Things To Be Thankful For in the Present "Crisis"
- that we are not directly financially responsible for all the tests and hospital stay, or for all the hospital visits, surgeries and testing of the past 2 years (Remember this when things are not so expedient as we would like!)
- that Nathan is now working for an understanding and flexible boss (no need for doctor's notes or the like)... when I had a few miscarriages prior to this pregnancy, a former boss had insinuating that Nathan was lying about it to get out of a day's work
- that Ruth is allowed to stay with me so that I can continue breastfeeding without hassle
- that Ruth is staying so calm and sleeping so much in the midst of the upheaval
- that our church family has been so quick to respond with help, both last night--though for some it meant missing part of a long-anticipated wedding celebration--and with childcare all day today and tomorrow if necessary (Joanne Kerr, Dale Belvedere, Colombe Graham, Lydia Ninaber, among others)
- that our kids were able to attend church this morning even though we weren't, and that God is sustaining us even though we have been unable to attend for several weeks now
- that the haemorrhaging began halfway through the reception rather than earlier in the day, so that we could at least enjoy the ceremony, some fellowship afterwards, and half the reception
- that there was a postpartum nurse at the reception who was quick to help
- that our church family has been quick to pray for us
- that God has sustained and grown our marriage in sickness and in health (as well as for richer and for poorer and in joy and in sorrow!)
- that triage was quiet last night so we could get an ER bed quickly, even if we had a wait a while for the doctor
- that we did not have to spend the whole night in emerg, but were able to get a room, and even a room to ourselves where Nathan had a hospital bed to sleep on
- that the ultrasound gave a conclusive result of retained placenta, so that treatment could start and other possible options be ruled out
- that Nathan thought to grab my wedding favour so that I could enjoy a tasty treat today
- that the nurses and doctors have been so kind and cheerful (without singing loud songs in the morning!)
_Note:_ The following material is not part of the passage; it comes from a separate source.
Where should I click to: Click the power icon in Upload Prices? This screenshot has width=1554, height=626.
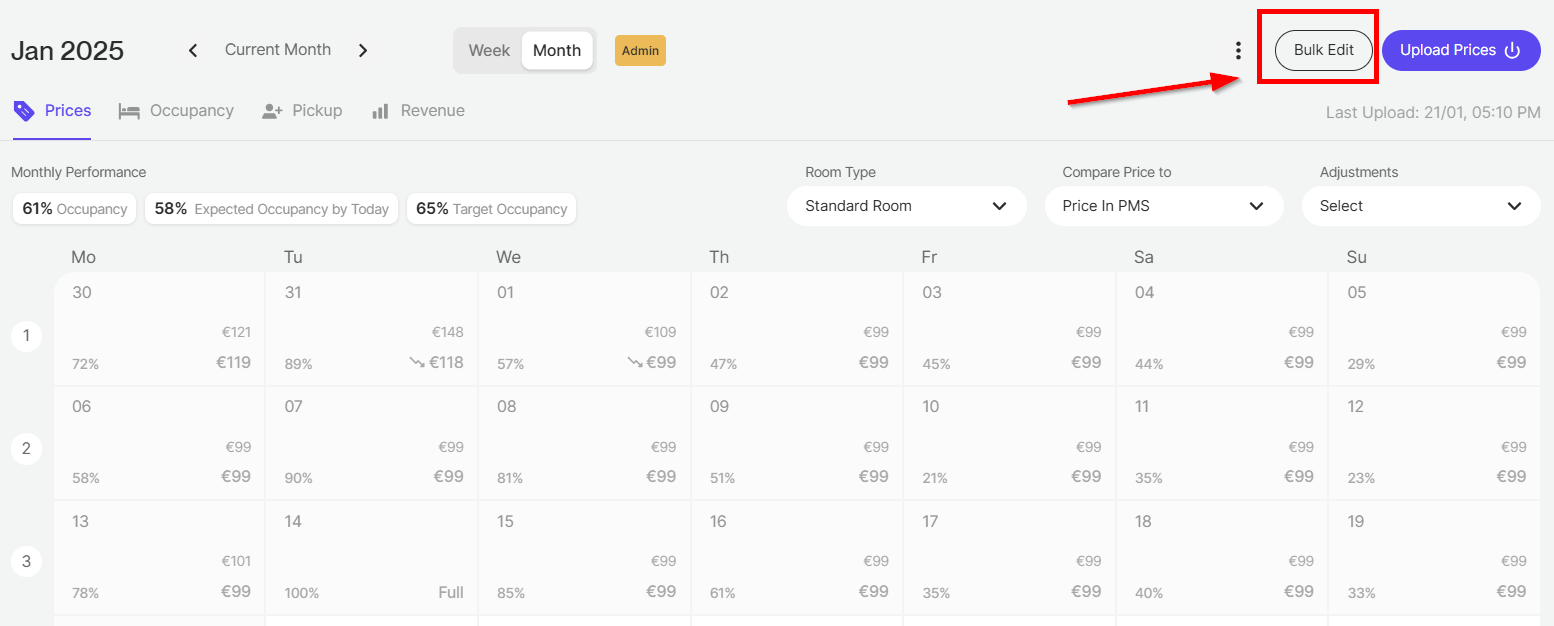(1512, 50)
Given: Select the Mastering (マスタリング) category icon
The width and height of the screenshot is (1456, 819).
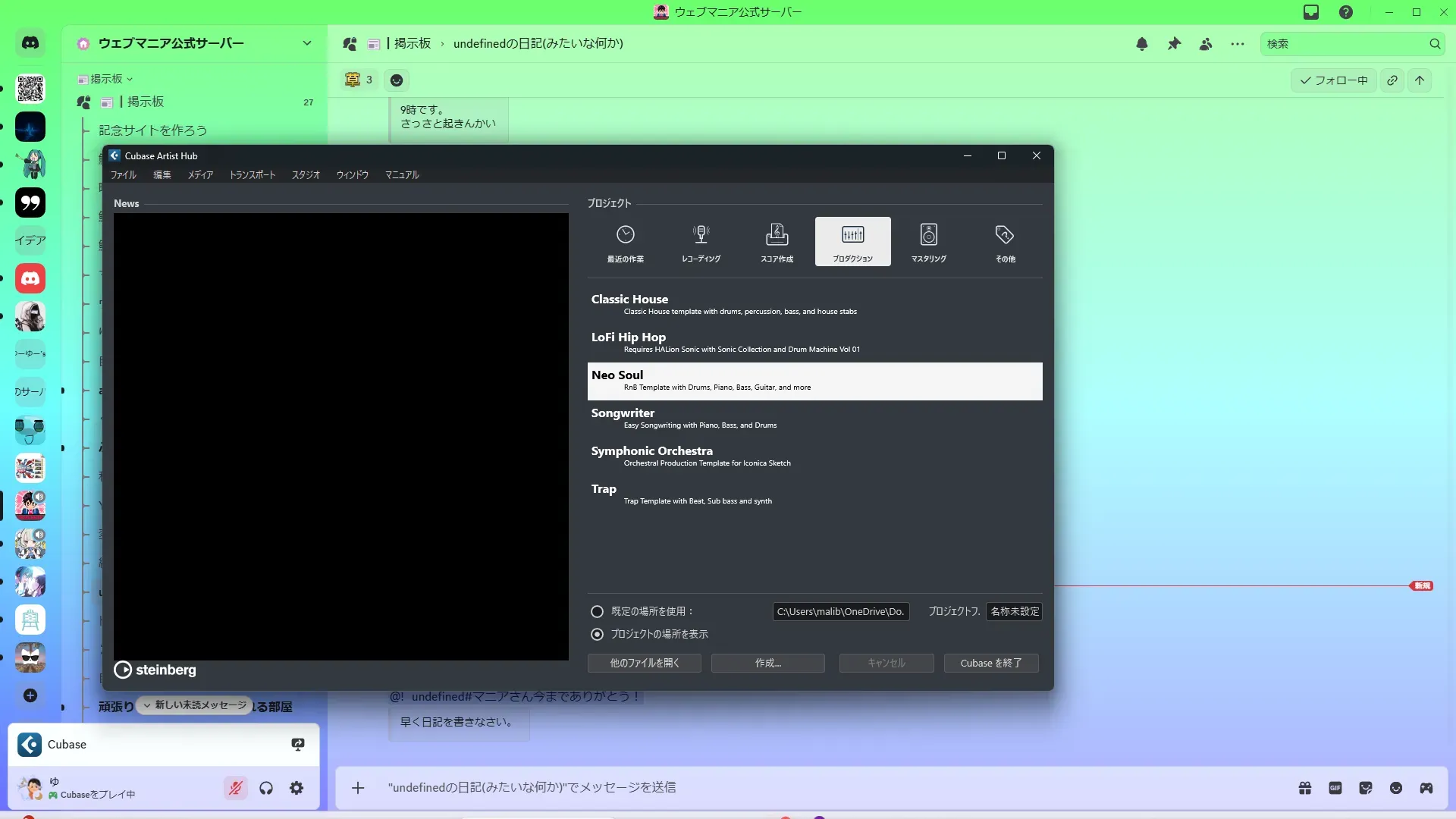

- that the OBGYN on call today was the same one who delivered Ruth, so that I am being cared for by someone familiar
- that when I passed out last night, there was a nurse, rather than the hard floor, to catch me... on a previous trip to the ER, it WAS the hard floor
- that we can enjoy laughter in the midst of difficulty
- that God has kept me content and free of anxiety in a scary situation
- that my bleeding is under control, even if the cause has not yet been cured
- that my haemoglobin count had risen so high by the end of the pregnancy that it was able to drop 30 points in 12 hours and still be within reasonable range, and thus a blood transfusion is avoided (had it remained low like it was in June and July, I would have been in trouble!)
- that iron supplements (and all other necessary medical treatments) are even available to me
- that I can get up and move around without dizziness or pain, despite the large blood loss
- that all the bleeding, passing out, testing, bloodwork, waiting, even potential surgery, are the aftermath of the birth of a healthy baby, rather than the result of a fruitless pregnancy
- that the continued anguish of "labour pains", even as I stare at our beautiful baby girl, are a vivid reminder not only of the curse of sin, but of the hope of a glorious new birth to come, that will be the end of our earthly labour pains!
"Great and amazing are your deeds,
O LORD God the Almighty!
Just and true are your ways,
O King of the nations!
Who will not fear, O Lord,
and glorify your name?
For you alone are holy.
All nations will come and worship you,
for your righteous acts have been revealed."
Revelation 15:3-4
And happy birthday, Ruthie!
2 comments:
So thankful, along with you, Sarah, for God's mercy & kindness to your family.
Happy birthday, Ruthie!
(and, Susannah, you made a beautiful dress for your sister!)
Thankful, too, Sarah, for the joyful Ruthie, a possible result of your ability to find joy in the middle of difficult circumstances!